On Sawkill Rock, girls disappear. Not that many, and it’s not that strange; the island, with its slick cliffs and dark waters, can be treacherous. Still, the people of Sawkill tell campfire stories about a hungry monster—a monster that, for three girls, is about to become sharply real. Marion arrives on Sawkill Rock grieving her father’s death. Plain, reliable Marion holds what’s left of her family together, but when her sister vanishes, Marion begins hearing ominous warnings. Zoey’s police-chief father has been unable to find Sawkill’s missing girls, and Zoey’s been obsessed ever since her best friend disappeared seven months ago. When the disappearances accelerate, Zoey starts to dig, unearthing more than she believed possible. Then there are the Mortimer women: Sawkill royalty who raise prizewinning horses. They are beautiful and influential, and Val is no exception. But the Mortimer women harbor a dark power, and as it grows stronger, Val must decide if she’s going to give in to it or fight.
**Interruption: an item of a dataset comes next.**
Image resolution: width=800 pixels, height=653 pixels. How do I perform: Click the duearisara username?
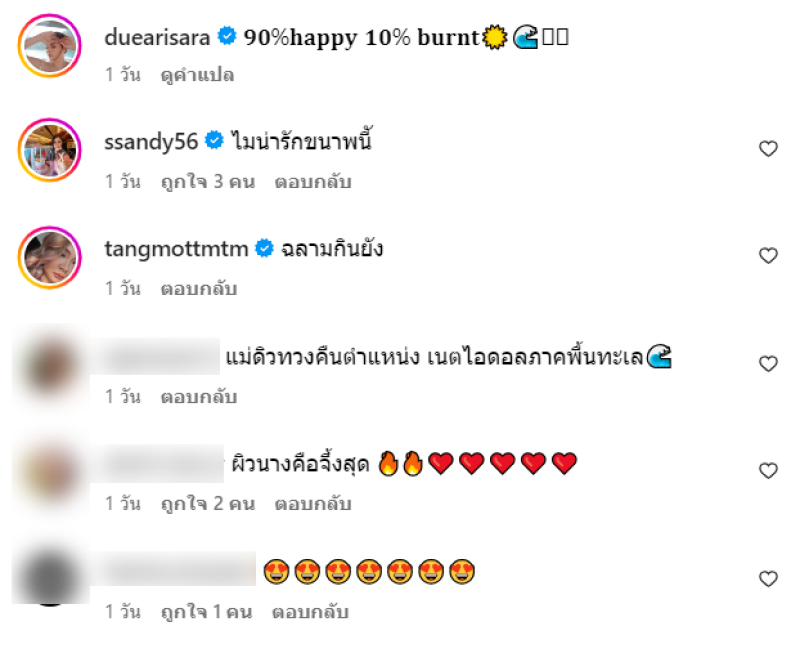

A year after 9/11, 16-year-old Shirin is starting yet another first day of school at her third high school in two years, and she’s over it. Having grown used to the misconceptions, name-calling and outright racism hurled her way for wearing a hijab, Muslim-American Shirin has developed a tough exterior and an even tougher interior. The one place she feels comfortable is in the dance studio with her brother and his break-dancing team. When Shirin joins in and perfects her power moves like crab walks and head spins, she becomes someone else—someone who isn’t afraid of being hurt. But when Shirin is paired with Ocean James in biology class, he slowly begins to chip away at the walls Shirin has constructed. Against her better judgment, Shirin lets Ocean in and slowly begins to fall for him. But the new couple soon becomes targets of racism, xenophobia, and bigotry.
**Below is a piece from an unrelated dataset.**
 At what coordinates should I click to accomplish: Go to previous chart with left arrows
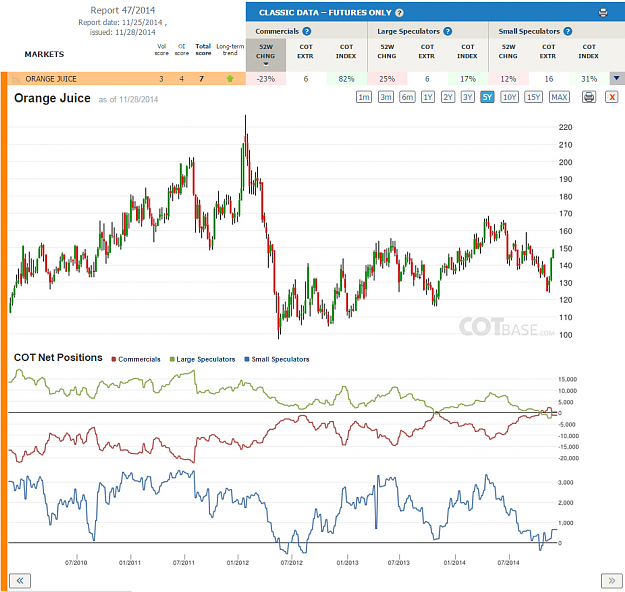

Alyssa and her brother, Garrett, are normal kids in a suburb in Southern California—that is, until surrounding states shut the floodgates to the Colorado River due to prolonged drought. At first, people dismiss the news, but circumstances turn dire quickly when bottled water disappears off store shelves while the spigots remain dry. What ensues is a horrifyingly fast descent into barbarity as neighbor turns on neighbor, government intervention falls short, and society’s civil facade disintegrates. Alyssa and Garrett must travel to find new sources of water, all the while defending themselves against people crazed by thirst.